● Problem: Once the pictures are set aside, transcribe the remaining data exactly.

____________________

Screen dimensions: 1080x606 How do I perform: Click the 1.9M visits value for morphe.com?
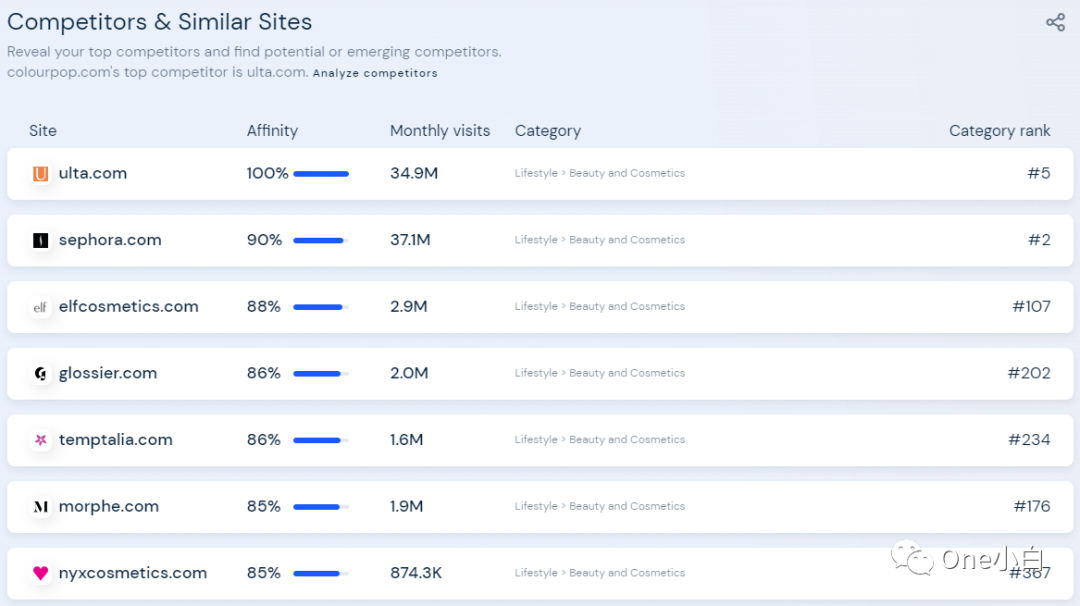coord(406,505)
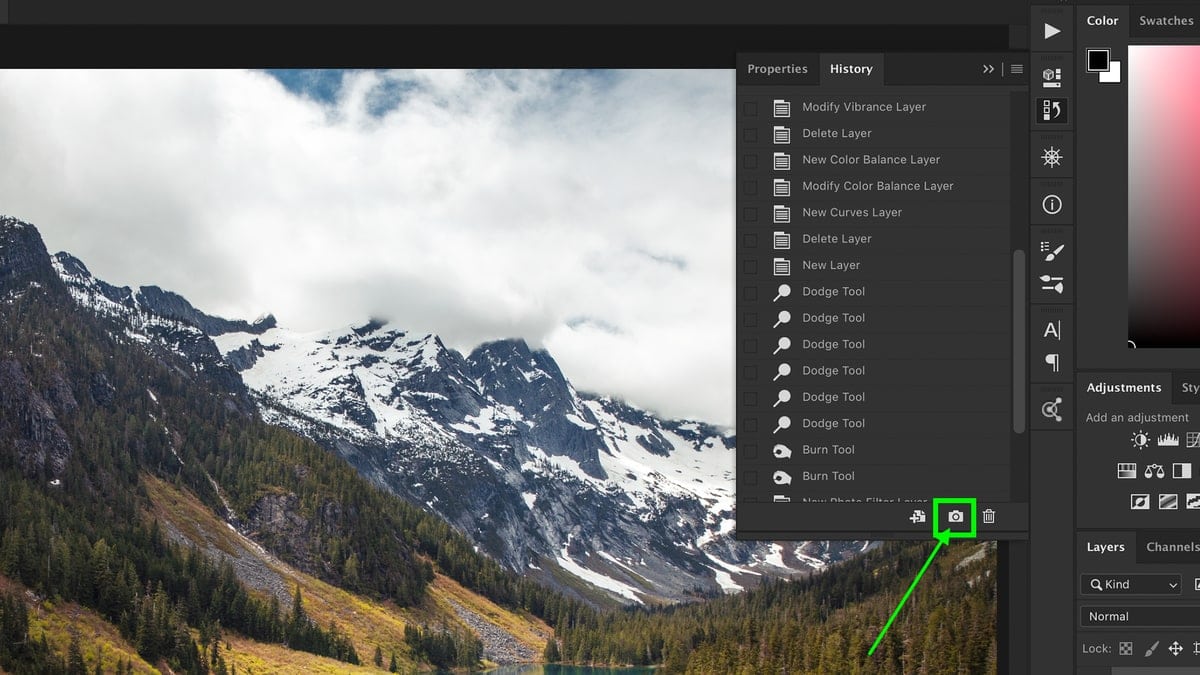Set history brush source at New Layer
This screenshot has width=1200, height=675.
[750, 266]
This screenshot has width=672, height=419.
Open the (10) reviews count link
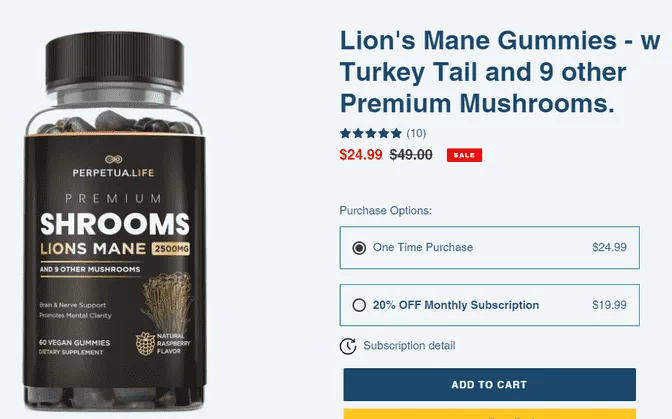pyautogui.click(x=416, y=133)
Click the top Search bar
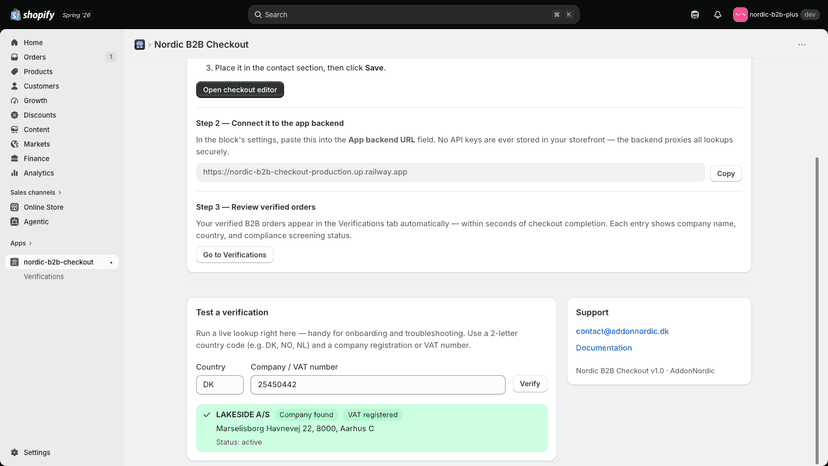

____________________

● Solution for this problem:
Screen dimensions: 1080x606 How do I perform: Click the 1.9M visits value for morphe.com?
coord(406,505)
Set history brush source at New Layer
This screenshot has width=1200, height=675.
[750, 266]
This screenshot has width=672, height=419.
Open the (10) reviews count link
pyautogui.click(x=416, y=133)
Click the top Search bar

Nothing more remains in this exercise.